The Hour We Knew Nothing of Each Other came to Handke as he sat whiling away an afternoon in a pavement cafe in Trieste. “I got into a state of real observation,” he says (the Viennese writer is now 65 and living in Paris), “perhaps this was helped along a bit by the wine. Every little thing became significant, without being symbolic.”
Whereas Bondy’s production was a killer piece of precise, sensual choreography, a of mixture of Jacques Tati and Pina Bausch, set in an abstract white-walled desert flecked with telegraph poles, Macdonald and his designer Hildegard Bechtler – using a new translation of the stage directions by Meredith Oakes – have gone for something more rooted in urban reality, less surreal, occasionally funny but, in the end, feeble.
The setting is a town square, predominantly grey, with three main architectural styles pushing up against each other: the inner-city grunge of utilitarian modernism; a walled “old city” segment with hints of De Chirico’s dreamscapes and a religious dome; and a great white slab in the style of Rachel Whiteread’s Jewish monument in Vienna.

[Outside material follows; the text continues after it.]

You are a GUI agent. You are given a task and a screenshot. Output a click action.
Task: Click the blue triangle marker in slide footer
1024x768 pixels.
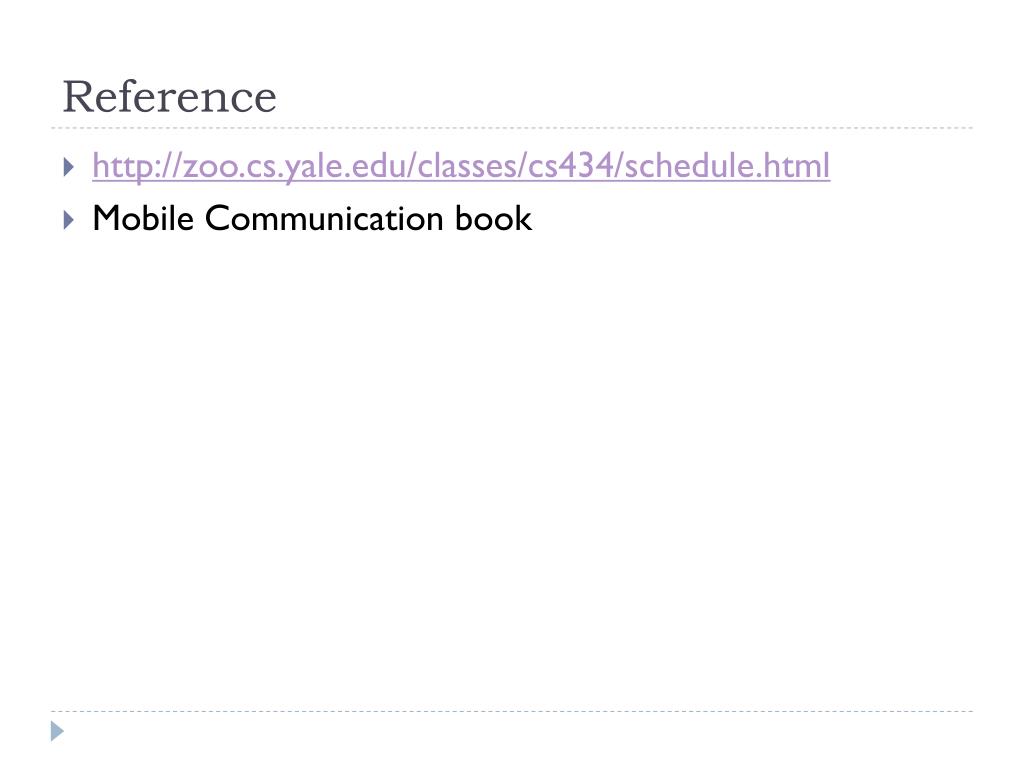57,731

The sky changes colour from grey to ochre in Jean Kalman’s arbitrary lighting design, the wind sends rubbish flying through the streets, the quotidian hubbub of people scurrying about with their private lives zipped up inside is overshadowed by some apocalyptic wailing and gnashing of teeth. Here comes Aeneas bearing his father Anchises on his back from burning Troy, there goes Abraham with a dagger and a recalcitrant Isaac.
Mostly, though, the non-stop bustle – surely far too non-stop and consecutive for a real town square – is that of tourists, skateboarders, postmen, joggers, a wedding party, an aircraft crew, as well as melancholy individuals with personal problems. Queues are formed, processions devised and certain actors – madcap Tom Hickey, languorous Sara Stewart, inventive Mark Hadfield, dignified Susan Engel, earthen Susan Brown, delightful Giles Terera, zany Adrian Schiller, serene Sarah Woodward – recur like welcome faces at a chaotic party.
Twenty-seven actors play 450 characters in ninety minutes! Concentration levels are high. But there’s no real shape or beauty to the show, no wildness or danger. Towards the end, a scruffy plant steps over five rows of the stalls and triumphantly takes the stage. So what, we all shrugged. Bring on the dancing girls.